Nach der Machtübernahme durch die Nationalsozialisten kam Haecker dadurch in große Gefahr; er geriet in den Verdacht staatsgefährdender Aktivitäten: Einmal hatte Karl Muth im „Hochland“ noch im März 1933 daraus zitiert. Aufgrund der Presseverordnungen vom 30. Januar 1933 war Haecker gezwungen, Ficker per Einschreiben am 4. April 1933 schriftlich zu beauftragen, eine Schwärzung der anstößigen Seiten vorzunehmen, was diesem jedoch nicht mehr gelang.
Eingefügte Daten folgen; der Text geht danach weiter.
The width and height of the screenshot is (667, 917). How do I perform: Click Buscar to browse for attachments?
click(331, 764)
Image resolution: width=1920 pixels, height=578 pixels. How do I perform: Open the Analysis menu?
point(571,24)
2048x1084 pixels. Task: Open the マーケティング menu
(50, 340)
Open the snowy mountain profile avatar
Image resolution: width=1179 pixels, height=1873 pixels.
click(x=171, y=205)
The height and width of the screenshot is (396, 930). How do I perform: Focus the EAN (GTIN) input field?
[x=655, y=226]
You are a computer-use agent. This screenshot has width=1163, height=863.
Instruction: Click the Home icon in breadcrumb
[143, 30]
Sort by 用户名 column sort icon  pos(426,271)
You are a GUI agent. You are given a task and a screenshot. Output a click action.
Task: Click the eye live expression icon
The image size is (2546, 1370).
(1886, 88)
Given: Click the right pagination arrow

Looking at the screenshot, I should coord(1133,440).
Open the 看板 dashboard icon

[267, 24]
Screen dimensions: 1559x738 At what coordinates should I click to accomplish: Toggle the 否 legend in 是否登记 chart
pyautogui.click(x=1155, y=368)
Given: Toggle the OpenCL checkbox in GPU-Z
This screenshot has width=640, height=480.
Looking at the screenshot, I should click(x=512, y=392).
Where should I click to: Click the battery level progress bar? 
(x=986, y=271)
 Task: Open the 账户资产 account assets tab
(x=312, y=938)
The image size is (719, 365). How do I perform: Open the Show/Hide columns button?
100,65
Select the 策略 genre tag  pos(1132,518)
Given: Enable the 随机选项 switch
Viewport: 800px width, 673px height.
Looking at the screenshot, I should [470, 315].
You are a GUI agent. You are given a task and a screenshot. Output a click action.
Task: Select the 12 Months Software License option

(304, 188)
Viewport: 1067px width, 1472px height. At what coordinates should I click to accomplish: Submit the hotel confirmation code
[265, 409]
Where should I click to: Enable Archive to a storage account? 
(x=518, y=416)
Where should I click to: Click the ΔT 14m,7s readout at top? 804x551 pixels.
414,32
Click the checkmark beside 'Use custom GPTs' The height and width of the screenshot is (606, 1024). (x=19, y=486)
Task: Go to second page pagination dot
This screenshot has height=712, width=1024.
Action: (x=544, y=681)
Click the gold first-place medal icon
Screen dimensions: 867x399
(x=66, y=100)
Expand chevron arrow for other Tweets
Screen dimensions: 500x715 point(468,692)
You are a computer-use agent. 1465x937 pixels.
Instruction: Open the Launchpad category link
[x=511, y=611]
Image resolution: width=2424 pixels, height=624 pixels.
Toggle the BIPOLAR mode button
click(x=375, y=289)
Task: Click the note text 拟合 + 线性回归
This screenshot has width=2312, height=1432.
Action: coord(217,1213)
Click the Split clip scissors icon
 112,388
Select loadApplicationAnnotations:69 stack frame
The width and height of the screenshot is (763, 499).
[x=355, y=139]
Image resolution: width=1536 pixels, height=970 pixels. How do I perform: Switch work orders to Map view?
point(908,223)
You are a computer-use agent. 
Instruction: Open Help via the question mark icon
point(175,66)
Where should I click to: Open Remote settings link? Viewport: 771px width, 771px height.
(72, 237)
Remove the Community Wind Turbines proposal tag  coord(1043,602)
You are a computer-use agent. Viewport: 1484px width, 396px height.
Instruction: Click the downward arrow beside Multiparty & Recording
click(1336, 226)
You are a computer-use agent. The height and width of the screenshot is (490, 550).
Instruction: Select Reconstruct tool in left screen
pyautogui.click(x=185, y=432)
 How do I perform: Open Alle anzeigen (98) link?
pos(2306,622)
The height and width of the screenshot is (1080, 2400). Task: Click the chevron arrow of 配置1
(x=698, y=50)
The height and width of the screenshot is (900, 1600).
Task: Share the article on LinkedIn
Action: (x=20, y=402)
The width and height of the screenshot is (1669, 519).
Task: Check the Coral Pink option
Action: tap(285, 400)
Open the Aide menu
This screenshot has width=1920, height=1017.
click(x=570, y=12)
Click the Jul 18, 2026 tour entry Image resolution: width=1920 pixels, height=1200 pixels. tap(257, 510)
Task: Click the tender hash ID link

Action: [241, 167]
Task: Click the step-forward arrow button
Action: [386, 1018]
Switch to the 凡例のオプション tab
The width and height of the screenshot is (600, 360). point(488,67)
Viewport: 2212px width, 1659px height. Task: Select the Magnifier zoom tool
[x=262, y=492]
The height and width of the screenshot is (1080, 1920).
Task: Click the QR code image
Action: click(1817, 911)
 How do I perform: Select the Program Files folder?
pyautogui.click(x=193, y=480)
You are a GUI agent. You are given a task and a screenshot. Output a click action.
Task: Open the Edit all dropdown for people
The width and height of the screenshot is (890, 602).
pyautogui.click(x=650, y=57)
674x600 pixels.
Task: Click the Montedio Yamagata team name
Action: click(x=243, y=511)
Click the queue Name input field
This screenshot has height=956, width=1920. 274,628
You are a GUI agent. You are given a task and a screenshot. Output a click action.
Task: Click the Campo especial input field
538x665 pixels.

Der Münchener Kulturbeirat beantragte wegen dieser Veröffentlichung eine sechsmonatige „Schutzhaft“ gegen Haecker; das Verfahren wurde glücklicherweise niedergeschlagen.
Haecker glaubte sich nun sicher, unternahm eine Fahrt auf den Spuren Catulls und Vergils. Doch nach seiner Rückkehr wurde er am 20. Mai 1933 verhaftet.24
Haeckers Wohnung wurde nach „Brenner“-Heften durchsucht, Haecker jedoch infolge der Intervention eines Mitarbeiters im Münchener Schreiber-Verlag nach wenigen Stunden wieder entlassen.25 Diese Verhaftung und das Gestapo-Verhör hinterließen einen nachhaltigen Eindruck:
„Die Wahl, in die Hände Gottes, oder in die Hände der Menschen zu fallen, macht mir keine Qual. Ich will in die Hände Gottes fallen, seien sie noch so furchtbar. ... Nur einen Tag kostete ich, was es heißt, in die Hände der Menschen zu fallen – am 20. Mai 1933.“26
Haeckers Schicksal wurde bereits ausführlich charakterisiert, deshalb seien hier nur einige Eckpunkte in Erinnerung gerufen:
Das Redeverbot, das ihm schon 1932 für den Regierungsbezirk Aachen auferlegt wurde.
Im gleichen Jahr die nationalsozialistischen Anpöbelungen, die er sich im Hörsaal Martin Heideggers gefallen lassen musste, als er zum Thema „Der Christ und die Geschichte“ sprach.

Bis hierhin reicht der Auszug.